Monday, January 4, 2010


This afternoon my Gramma came over to drop off Paayton's first gift! So wonderful, a precious moments keepsake book, and a blue/white onsie and a fleece and Elephant rattle. I am so blessed!
It made me think that wow, Paayton could be here really soon! Due date is the 29th of January, but I am ready in case he decides to come out early.. I have a history in my family of babies coming very early.. so I am starting to pack the baby bag.
I am so not ready yet. I want to meet him really bad, and I'm sick of feeling fat and sick 24/7, but I don't think I'm ready to meet the most pain of my life!
Paayton weighs roughly 6 pounds now, so hopefully his gain slows down a bit so in case I do go until 40 weeks he wont be a huge baby!
So exciting, and so much to think about.. luckily everything is ready for him, even if he came in a hour.
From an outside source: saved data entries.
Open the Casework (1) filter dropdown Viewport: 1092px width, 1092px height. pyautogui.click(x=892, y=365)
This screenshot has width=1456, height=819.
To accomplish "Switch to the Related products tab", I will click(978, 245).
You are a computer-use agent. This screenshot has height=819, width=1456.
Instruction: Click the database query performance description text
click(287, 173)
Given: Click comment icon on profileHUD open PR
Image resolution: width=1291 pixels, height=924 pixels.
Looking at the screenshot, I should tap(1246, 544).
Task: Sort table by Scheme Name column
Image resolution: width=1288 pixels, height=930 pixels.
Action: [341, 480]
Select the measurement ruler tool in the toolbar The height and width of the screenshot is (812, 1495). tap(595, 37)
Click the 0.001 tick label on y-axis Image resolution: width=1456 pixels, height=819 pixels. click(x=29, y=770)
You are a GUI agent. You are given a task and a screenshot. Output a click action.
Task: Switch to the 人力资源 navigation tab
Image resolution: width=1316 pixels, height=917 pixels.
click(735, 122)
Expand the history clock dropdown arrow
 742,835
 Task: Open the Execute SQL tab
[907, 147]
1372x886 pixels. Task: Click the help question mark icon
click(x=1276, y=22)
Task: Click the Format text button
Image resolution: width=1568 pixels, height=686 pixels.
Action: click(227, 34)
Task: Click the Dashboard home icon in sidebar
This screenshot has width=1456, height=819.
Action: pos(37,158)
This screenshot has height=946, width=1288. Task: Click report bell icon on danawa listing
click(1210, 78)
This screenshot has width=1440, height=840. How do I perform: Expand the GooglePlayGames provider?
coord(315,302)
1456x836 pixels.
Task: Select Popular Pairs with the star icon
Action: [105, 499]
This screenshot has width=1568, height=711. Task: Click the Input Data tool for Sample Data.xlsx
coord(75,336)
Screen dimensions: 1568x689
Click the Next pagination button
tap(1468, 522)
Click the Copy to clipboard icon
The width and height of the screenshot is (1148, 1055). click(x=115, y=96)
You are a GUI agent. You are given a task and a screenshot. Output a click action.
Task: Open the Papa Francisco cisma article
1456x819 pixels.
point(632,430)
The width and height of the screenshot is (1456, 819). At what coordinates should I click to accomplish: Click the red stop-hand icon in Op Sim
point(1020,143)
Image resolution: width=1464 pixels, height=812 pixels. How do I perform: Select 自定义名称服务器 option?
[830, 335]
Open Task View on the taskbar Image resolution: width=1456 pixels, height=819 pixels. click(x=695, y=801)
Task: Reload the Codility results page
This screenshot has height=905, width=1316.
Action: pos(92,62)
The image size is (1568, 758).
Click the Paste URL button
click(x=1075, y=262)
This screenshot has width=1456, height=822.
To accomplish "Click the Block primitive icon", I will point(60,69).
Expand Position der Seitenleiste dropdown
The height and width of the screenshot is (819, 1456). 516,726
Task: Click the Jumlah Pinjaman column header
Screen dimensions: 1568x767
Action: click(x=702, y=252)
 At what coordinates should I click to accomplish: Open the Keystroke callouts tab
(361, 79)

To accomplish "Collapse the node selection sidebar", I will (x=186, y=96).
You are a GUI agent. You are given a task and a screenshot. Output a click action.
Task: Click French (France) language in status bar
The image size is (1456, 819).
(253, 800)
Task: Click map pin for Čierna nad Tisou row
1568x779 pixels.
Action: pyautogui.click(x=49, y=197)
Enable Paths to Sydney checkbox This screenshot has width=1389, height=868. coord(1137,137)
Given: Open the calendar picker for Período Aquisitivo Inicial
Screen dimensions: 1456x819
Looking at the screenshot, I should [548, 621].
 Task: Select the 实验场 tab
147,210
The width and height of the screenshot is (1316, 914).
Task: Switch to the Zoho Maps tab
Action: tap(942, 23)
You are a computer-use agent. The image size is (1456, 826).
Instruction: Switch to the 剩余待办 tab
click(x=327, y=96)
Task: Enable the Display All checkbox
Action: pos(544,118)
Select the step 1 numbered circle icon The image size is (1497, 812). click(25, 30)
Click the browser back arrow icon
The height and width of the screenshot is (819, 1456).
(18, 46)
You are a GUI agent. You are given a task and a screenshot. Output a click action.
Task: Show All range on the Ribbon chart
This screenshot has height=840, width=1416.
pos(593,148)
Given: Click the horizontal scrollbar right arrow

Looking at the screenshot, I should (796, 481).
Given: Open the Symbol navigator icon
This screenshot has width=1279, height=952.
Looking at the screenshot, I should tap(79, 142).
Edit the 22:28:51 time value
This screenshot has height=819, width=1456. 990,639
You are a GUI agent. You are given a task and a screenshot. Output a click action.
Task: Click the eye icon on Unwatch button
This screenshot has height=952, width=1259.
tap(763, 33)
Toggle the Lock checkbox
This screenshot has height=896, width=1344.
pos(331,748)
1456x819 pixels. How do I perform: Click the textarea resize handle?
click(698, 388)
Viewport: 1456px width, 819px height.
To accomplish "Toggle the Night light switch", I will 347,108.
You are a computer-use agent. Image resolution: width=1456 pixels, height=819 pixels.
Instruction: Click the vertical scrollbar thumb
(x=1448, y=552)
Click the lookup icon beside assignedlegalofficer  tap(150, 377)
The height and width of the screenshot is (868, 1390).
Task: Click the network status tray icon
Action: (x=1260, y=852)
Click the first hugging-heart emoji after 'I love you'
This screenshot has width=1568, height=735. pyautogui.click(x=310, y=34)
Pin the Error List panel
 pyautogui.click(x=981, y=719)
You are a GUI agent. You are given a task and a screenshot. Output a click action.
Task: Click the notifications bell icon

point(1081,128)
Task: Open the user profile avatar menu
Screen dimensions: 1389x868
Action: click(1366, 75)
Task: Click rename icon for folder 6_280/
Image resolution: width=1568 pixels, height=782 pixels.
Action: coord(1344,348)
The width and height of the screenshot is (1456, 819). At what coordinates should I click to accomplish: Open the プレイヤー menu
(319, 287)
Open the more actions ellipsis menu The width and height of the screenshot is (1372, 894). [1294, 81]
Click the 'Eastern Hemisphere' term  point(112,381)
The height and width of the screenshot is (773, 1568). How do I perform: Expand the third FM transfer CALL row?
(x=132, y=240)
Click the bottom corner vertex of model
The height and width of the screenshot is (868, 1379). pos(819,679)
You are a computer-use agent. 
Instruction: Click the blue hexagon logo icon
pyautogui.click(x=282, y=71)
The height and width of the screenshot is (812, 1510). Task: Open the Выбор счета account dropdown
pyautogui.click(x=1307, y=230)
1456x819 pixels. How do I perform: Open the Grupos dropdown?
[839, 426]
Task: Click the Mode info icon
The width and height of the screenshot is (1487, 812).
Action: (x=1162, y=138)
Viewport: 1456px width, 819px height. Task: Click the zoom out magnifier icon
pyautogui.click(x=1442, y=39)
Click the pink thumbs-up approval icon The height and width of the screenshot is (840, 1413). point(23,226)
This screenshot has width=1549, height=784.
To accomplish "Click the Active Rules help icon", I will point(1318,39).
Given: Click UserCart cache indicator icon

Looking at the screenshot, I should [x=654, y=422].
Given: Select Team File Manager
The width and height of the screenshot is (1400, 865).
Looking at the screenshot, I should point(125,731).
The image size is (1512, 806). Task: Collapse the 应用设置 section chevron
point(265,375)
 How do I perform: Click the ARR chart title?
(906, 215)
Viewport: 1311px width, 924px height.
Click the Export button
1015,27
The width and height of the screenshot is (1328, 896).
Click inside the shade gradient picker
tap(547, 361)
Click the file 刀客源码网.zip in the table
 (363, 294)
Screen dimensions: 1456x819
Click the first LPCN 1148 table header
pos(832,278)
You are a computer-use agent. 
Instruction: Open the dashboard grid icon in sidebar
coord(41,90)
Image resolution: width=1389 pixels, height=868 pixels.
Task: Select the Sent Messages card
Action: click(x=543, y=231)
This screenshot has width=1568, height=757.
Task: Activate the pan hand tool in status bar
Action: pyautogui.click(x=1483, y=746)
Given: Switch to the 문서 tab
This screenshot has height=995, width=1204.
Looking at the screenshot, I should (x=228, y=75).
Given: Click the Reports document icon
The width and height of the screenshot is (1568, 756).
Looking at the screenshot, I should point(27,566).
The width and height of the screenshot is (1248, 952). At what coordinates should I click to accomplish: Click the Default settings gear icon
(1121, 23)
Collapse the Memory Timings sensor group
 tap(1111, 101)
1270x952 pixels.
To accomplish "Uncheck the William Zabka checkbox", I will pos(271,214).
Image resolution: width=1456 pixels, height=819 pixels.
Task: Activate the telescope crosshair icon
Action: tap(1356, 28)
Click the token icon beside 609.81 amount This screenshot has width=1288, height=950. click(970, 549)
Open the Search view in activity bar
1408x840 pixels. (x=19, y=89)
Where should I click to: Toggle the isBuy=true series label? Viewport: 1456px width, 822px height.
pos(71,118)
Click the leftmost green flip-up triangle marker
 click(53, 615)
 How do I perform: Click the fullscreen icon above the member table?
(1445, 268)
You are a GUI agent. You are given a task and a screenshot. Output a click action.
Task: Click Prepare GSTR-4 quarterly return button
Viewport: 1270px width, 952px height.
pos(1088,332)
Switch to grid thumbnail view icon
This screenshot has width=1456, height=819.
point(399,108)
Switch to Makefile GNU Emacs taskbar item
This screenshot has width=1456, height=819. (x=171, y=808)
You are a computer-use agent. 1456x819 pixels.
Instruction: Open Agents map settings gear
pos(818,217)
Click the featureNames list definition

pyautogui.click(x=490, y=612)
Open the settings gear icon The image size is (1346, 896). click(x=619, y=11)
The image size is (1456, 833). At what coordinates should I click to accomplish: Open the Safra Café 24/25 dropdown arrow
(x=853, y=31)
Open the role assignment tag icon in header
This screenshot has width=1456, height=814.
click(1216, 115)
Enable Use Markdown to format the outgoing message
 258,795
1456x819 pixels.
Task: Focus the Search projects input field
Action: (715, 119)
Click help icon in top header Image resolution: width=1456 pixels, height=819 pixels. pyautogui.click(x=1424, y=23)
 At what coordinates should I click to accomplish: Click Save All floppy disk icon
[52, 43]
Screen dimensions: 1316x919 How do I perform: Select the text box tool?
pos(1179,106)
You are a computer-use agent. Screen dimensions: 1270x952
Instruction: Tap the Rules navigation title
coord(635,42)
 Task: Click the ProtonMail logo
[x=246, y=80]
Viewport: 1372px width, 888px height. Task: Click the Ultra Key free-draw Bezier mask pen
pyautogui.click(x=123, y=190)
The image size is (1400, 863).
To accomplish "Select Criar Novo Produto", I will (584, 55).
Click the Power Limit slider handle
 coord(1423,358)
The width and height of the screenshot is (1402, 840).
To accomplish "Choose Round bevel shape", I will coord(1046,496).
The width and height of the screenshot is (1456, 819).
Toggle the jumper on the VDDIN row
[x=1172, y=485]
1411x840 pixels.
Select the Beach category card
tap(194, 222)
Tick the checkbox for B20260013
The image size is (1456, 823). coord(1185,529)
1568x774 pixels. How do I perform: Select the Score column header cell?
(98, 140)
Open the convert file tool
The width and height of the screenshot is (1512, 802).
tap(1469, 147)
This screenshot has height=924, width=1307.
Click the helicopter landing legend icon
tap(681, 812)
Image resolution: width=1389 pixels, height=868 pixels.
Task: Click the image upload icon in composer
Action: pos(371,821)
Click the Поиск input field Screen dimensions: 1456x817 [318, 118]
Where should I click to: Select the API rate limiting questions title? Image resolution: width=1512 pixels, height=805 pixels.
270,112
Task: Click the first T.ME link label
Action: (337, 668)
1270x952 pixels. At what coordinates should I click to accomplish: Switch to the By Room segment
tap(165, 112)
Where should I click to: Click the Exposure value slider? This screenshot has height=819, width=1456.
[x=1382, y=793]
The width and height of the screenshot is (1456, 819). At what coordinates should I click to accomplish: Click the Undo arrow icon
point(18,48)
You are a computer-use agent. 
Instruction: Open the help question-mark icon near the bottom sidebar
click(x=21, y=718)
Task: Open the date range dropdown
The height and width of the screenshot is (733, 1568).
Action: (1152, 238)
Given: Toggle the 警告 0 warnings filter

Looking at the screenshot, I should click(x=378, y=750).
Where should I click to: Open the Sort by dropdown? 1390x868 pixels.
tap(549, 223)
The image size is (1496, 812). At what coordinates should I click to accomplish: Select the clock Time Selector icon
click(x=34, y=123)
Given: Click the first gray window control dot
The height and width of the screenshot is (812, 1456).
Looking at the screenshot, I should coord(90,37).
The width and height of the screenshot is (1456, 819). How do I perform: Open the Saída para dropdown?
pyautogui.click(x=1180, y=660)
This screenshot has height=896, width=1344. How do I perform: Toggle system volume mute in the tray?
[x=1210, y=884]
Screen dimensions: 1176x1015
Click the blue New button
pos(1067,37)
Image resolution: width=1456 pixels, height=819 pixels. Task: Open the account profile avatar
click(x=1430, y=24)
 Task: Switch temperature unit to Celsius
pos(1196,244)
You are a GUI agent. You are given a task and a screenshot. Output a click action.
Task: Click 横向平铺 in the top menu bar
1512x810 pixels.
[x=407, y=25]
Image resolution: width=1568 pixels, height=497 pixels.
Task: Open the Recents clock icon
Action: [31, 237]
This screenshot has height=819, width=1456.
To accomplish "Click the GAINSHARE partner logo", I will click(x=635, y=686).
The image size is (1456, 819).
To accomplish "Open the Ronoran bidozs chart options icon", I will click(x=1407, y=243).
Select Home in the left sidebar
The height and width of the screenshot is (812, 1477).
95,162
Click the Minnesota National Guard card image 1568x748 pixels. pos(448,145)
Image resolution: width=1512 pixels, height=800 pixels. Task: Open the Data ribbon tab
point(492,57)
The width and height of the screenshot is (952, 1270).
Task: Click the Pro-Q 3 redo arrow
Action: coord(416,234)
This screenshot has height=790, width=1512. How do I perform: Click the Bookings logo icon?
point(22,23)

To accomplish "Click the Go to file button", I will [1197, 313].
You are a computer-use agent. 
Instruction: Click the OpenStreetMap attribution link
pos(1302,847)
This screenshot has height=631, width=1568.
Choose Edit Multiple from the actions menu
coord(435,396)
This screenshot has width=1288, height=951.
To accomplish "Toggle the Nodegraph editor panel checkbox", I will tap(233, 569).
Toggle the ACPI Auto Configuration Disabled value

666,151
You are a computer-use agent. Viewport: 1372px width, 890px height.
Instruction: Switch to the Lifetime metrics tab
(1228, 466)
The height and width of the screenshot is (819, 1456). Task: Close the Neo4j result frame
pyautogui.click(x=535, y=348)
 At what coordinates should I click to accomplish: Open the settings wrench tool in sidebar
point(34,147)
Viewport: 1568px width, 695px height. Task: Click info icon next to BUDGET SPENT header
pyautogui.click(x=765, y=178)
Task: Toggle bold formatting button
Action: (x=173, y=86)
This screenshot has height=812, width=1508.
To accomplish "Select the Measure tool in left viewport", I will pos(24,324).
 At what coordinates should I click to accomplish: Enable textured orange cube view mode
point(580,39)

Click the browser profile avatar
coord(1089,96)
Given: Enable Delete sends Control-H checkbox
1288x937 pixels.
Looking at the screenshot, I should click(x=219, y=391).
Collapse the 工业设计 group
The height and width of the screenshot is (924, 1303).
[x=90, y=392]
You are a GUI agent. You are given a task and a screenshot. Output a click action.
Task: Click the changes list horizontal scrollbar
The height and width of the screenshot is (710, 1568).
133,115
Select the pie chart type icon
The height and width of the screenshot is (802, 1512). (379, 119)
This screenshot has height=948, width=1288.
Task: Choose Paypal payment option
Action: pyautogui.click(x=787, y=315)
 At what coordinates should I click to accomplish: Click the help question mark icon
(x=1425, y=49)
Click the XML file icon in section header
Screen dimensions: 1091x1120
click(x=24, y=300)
Also, I've a baby shower on the 13th of January. One of my best friends Erica Paemoller is planning it for me. I am not the one inviting or planning, but if you wanted to just come and share in the night with us. Let me know!

Friday, January 1, 2010

2010.


I Hope 2010 is good to me. I've had a 'fun' last two years, and I'm looking forward to what this year may bring.
So far, 1 minute after new years struck 12, my phone service got turned off, and then I accidentally split bleach on my beige carpet, which now has white blotches all over it. I'm hoping this isn't a sneak peak of all year!
I don't believe it will be.. this year should be great! I have many things to be grateful for, a baby in a few weeks. Glen, Chloe.. and peace. We will see where this year takes me.
As for now, HAPPY NEW YEAR EVERYONE!